I've come to the conclusion that I'm not going to rip down 900sqft of cathedral ceiling to re-insulate with Sprayfoam at a cost of $7,000 + 2 months of Hell.  That being said I'm still trying to figure out how to stop these ice dams, which aren't bad but I want some semblance of control.  The problem I have is that my gutters have leaf guards on them, so the water freezes on top the gutter and doesn't actually fill the gutter, but builds up on top.   I'm worried that if I run heat tape in the gutter its not going to help.

Does anyone else have leaf guards and a solution?


----------



## Hogwildz (Feb 19, 2011)

btuser said:
			
		

> I've come to the conclusion that I'm not going to rip down 900sqft of cathedral ceiling to re-insulate with Sprayfoam at a cost of $7,000 + 2 months of Hell.  That being said I'm still trying to figure out how to stop these ice dams, which aren't bad but I want some semblance of control.  The problem I have is that my gutters have leaf guards on them, so the water freezes on top the gutter and doesn't actually fill the gutter, but builds up on top.   I'm worried that if I run heat tape in the gutter its not going to help.
> 
> Does anyone else have leaf guards and a solution?



My father has the heating wire run along his roof eaves and into the gutter & downspouts. He has to remove the leaf screen every year in the fall after the leaves fall, and reinstall in the spring.
You might try running the wiring along the top of the gutterguard. The wiring/tape merely leaves a path for the melt off to run. It doesn't really melt the roof area where is it. So this may work for you. Worth a try.


----------



## LLigetfa (Feb 19, 2011)

I don't have leaf guard on my gutters but I did heat trace them.  I find that there is enough heat to keep the ice several inches away from the wire and think that rising heat would keep the leaf guard ice free.  What type of leaf guard is it?  Are we talking the brand name, LeafGuard?

http://www.leafguard.com/faqs.php


----------



## Hogwildz (Feb 19, 2011)

LLigetfa said:
			
		

> I don't have leaf guard on my gutters but I did heat trace them.  I find that there is enough heat to keep the ice several inches away from the wire and think that rising heat would keep the leaf guard ice free.  What type of leaf guard is it?  Are we talking the brand name, LeafGuard?
> 
> http://www.leafguard.com/faqs.php



Good point, which I was trying to make, but worded poorly.
I personally would line the gutter, the guard & zig zag the first few feet of the roof eave. Oh and the downspouts also. Will give a good path for the melt to run off.


----------



## Exmasonite (Feb 20, 2011)

I have the leafguards on my gutters and have been having some ice dam issues also.  

I have purchased 240' of the heated cord and am going to run it on a zigzag pattern along with lower 1-2' of my roof using the provided clips.  This is per the diagram supplied on the cord.  I'm wondering if this will be enough to prevent ice dam formation.  Worst case scenario, it drips off house and gutters stay frozen.  

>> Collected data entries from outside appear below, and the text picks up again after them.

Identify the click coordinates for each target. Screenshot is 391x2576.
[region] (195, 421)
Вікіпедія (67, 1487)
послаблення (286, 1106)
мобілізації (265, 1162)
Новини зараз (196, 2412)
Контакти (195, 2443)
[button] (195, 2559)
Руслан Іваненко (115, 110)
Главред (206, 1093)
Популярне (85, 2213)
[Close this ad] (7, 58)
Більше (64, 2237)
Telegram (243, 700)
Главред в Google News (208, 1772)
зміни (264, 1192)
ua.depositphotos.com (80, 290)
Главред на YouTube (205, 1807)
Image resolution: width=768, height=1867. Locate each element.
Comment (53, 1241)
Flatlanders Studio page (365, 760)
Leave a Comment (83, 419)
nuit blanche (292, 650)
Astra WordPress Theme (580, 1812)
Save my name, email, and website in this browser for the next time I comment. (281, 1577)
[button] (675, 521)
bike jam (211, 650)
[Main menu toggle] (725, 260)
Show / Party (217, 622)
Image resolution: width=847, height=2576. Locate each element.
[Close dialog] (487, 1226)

I've also considered running it in the cutter or possibly using zip ties to attach to the underside of the cutter.  I would hope that if i can get good enough contact b/w the cord and underside of the gutter, there'd be enough heat transferrence to keep the water in the gutter from freezing up.

Edit:  I have the gutter helmets, not the leafguards, in case that matters.  

and, btw, my gutter helmets have 8-10 nice gouges from my overzealous use of the ice chisel and one big dent in the lower eave when i under threw one of the large pieces of ice from the upper roof.  oh what fun!


----------



## gpcollen1 (Feb 22, 2011)

First year with gutter guards.  All I did was a half-assed run of heating wire to fix my ice dam issues.  You just have to have a spot for the water to run off.


----------